While statistics from the South African Medical Research Council (SAMRC) show that thel death rate for the overall South African population (teal line in the graph below) also exceeded the expected rate during the pandemic, Kuys says more significant divergences were seen for insured lives (represented by the red line in the graph below).

“Differences in insured mortality compared to overall population mortality were present in South Africa even pre-Covid, because the average age of the insured population is higher than that of the overall South African population.

“The SAMRC statistics also include children, a population group that did not experience excess deaths during the pandemic. We were, however, surprised that the mortality rate for insured lives exceeded the expected death rate by such a large margin during the first three Covid-19 waves.”

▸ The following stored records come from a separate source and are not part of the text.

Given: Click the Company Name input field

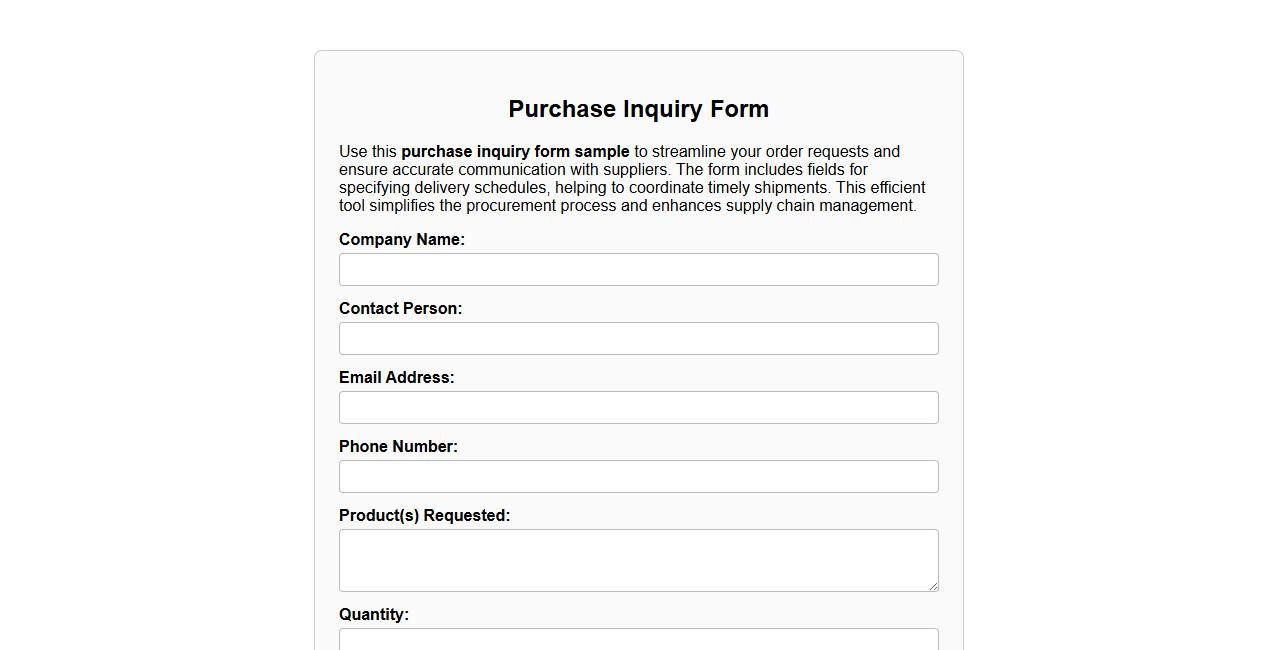Looking at the screenshot, I should tap(638, 269).

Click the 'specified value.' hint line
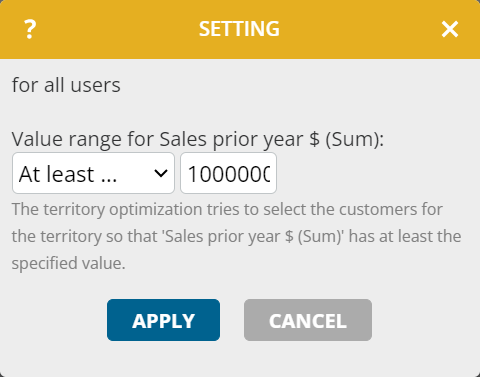[x=68, y=263]
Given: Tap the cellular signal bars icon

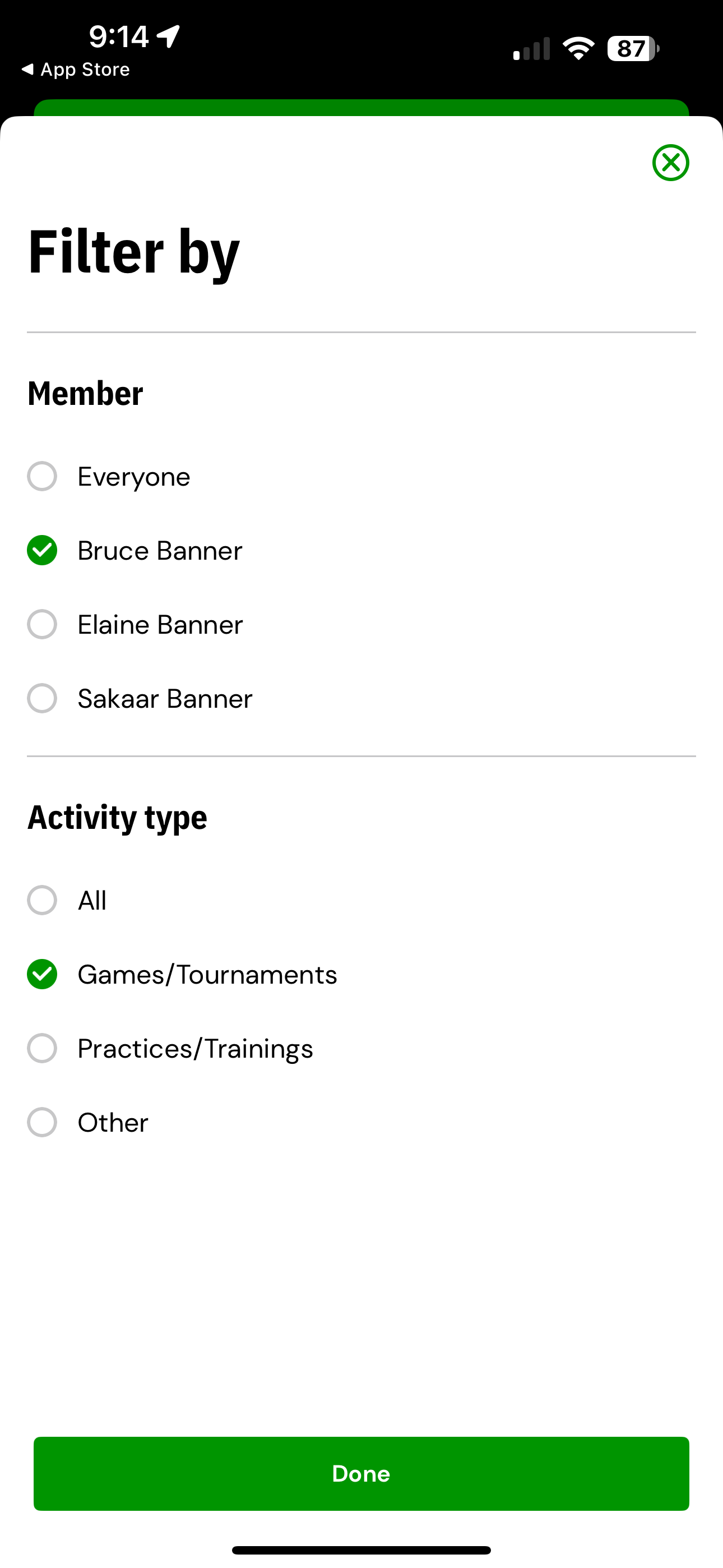Looking at the screenshot, I should (531, 49).
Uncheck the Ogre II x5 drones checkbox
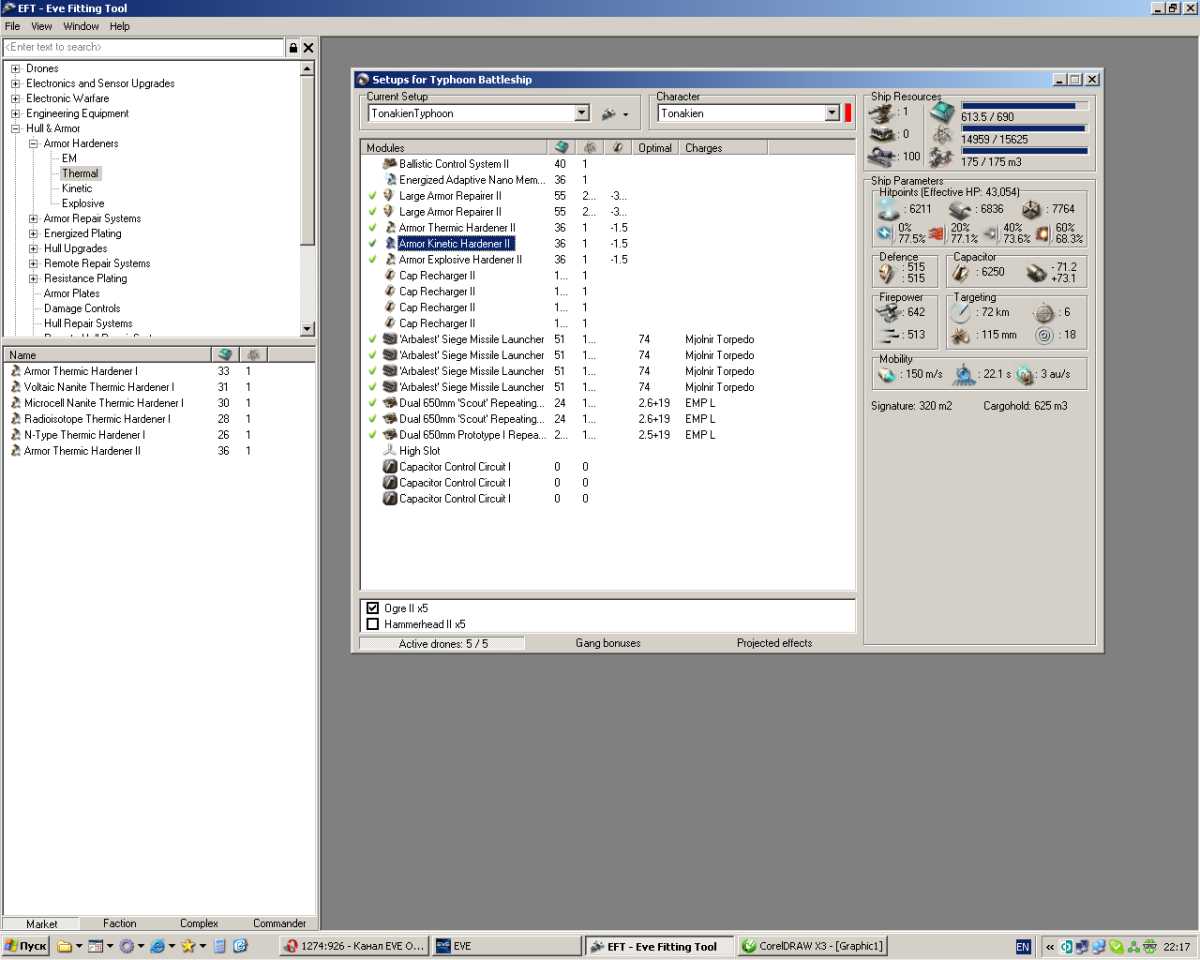 tap(373, 608)

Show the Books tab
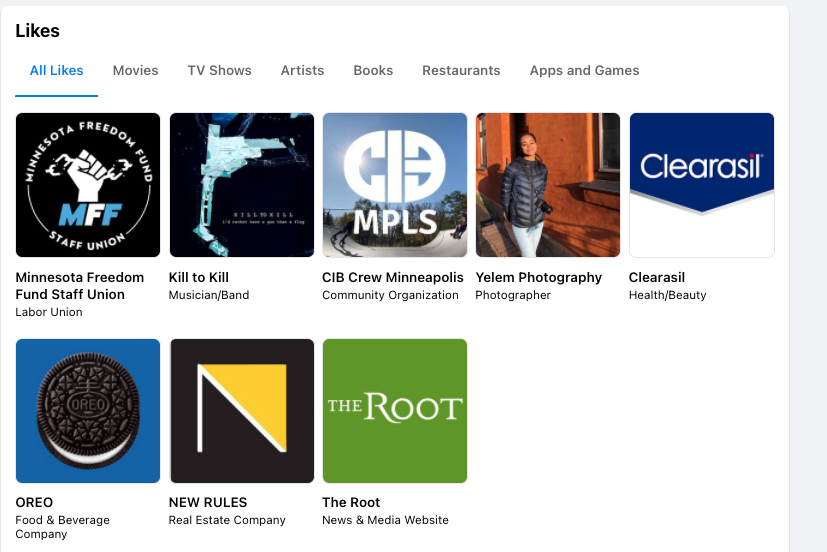coord(373,70)
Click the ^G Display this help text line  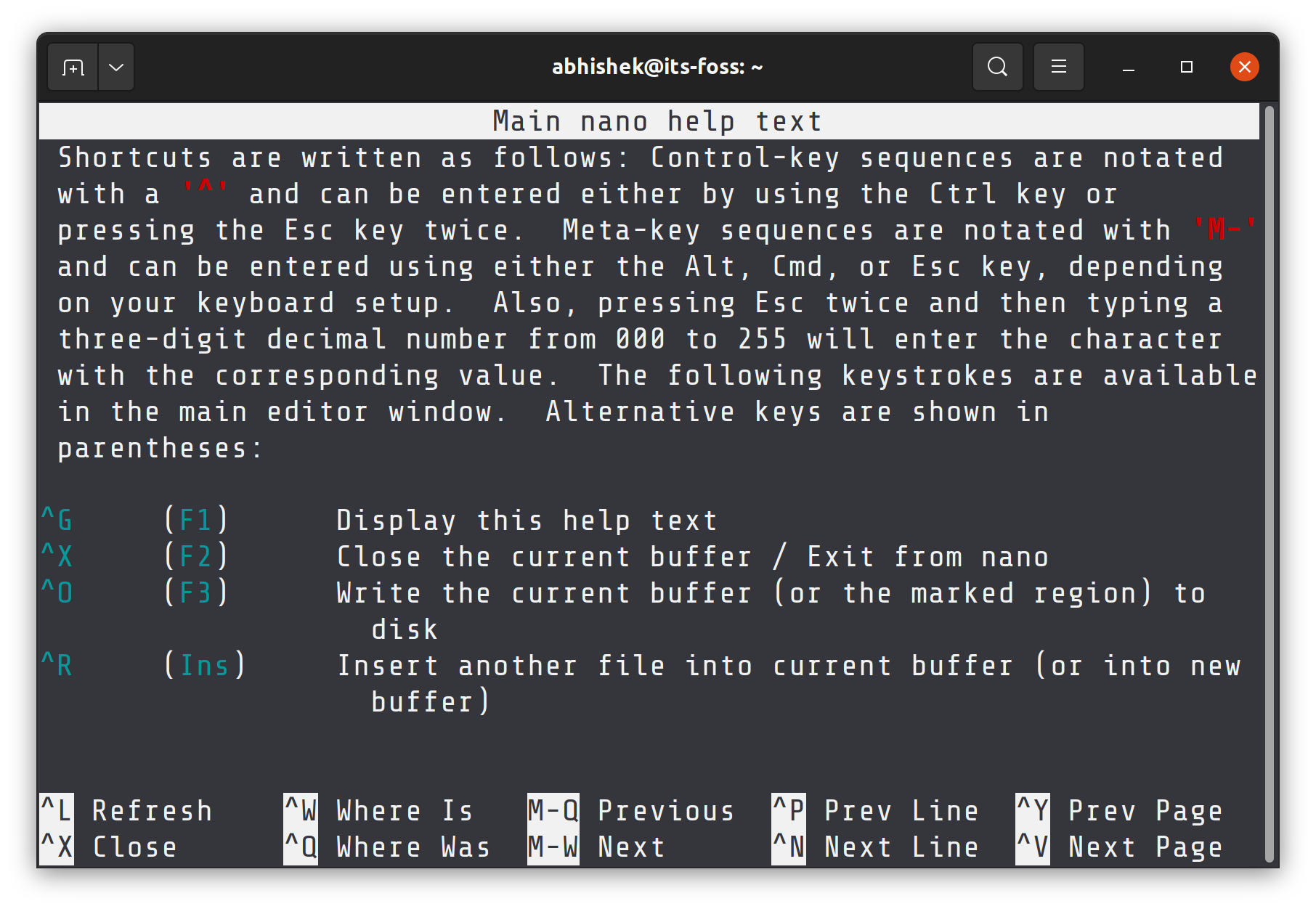pos(378,521)
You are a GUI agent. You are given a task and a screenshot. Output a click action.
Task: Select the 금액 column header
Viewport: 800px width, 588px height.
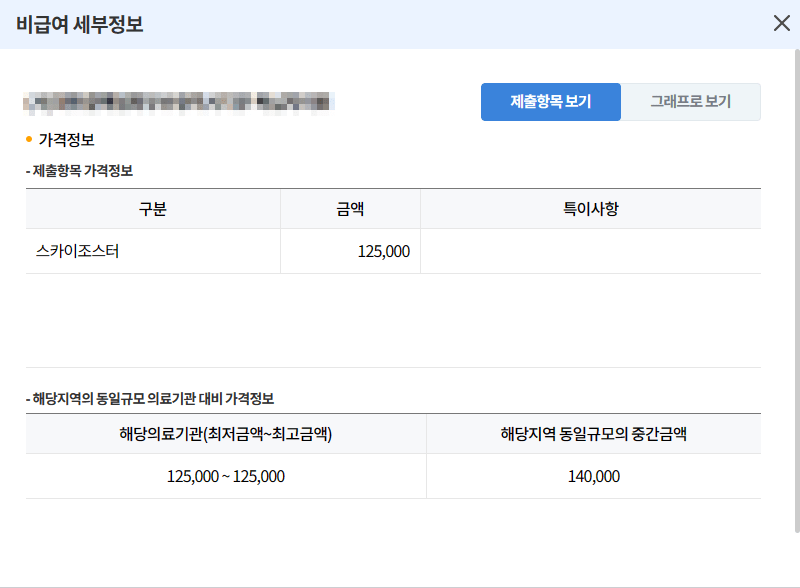pyautogui.click(x=350, y=208)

Kuys says this highlights why it is important for life insurers to have access to credible statistics relating to the insured population, enabling them to make provisions for sufficient capital reserves and pricing.

Equally surprising, Kuys says, was the subsequent levelling of the mortality rate of insured lives (highlighted in the graph below).

She cautions that the most recent months might be missing deaths that have not yet been reported.

“While we do not have definitive answers as to why the mortality rate of the insured population relative to before the pandemic has settled in line with that of the general population, we do believe that there was a higher take-up of vaccinations among policyholders than the rest of the population.”

Other noteworthy trends

Kuys says the ASSA Death Claims Dashboard was designed to track excess death claims against fully underwritten new-generation individual life policies due to Covid, to help life insurers provide for adequate capital reserves and guide accurate pricing of future policy benefits.

Claims statistics for the dashboard are submitted by five of the country’s biggest life insurers, representing around 85% of South African individual life insurance premiums.

The insurers have between them around 2.09 million fully underwritten life policies on their books.

Kuys says that with Covid-19 no longer classified as a pandemic and with the death claims rate stabilising, there is value in maintaining the dashboard to identify other emerging trends.

She says the dashboard does, for example, differentiate between claims submitted for natural and unnatural deaths.

In the graph below is the steep drop in unnatural deaths during the country’s hard lockdown as well as the correlation between public holidays and school holidays and an increase in unnatural deaths, probably as a result of traffic accidents and alcohol-related violence.

Accidental deaths are, however, trending on the lower end of the pre-pandemic expected range.

“While this may be as a result of deaths that have not yet been reported, it could also be due to more people working from home,” says Kuys.

She adds that policyholders with fully underwritten life policies tend to fall into the higher income groups with occupations that allow for remote work.

Death claims by gender (1 March 2020 - 31 August 2022)

The dashboard also shows that the death claims rate for males and females increased by the same percentage in line with the expectation that the death claims rate for male policyholders will be almost double that of female policyholders.

Death claims by age band (1 March 2020 - 31 August 2022)

According to Kuys, the impact of Covid-19 has been surprisingly similar across all age groups in that the number of claims have almost doubled for younger lives as well as for the older ages.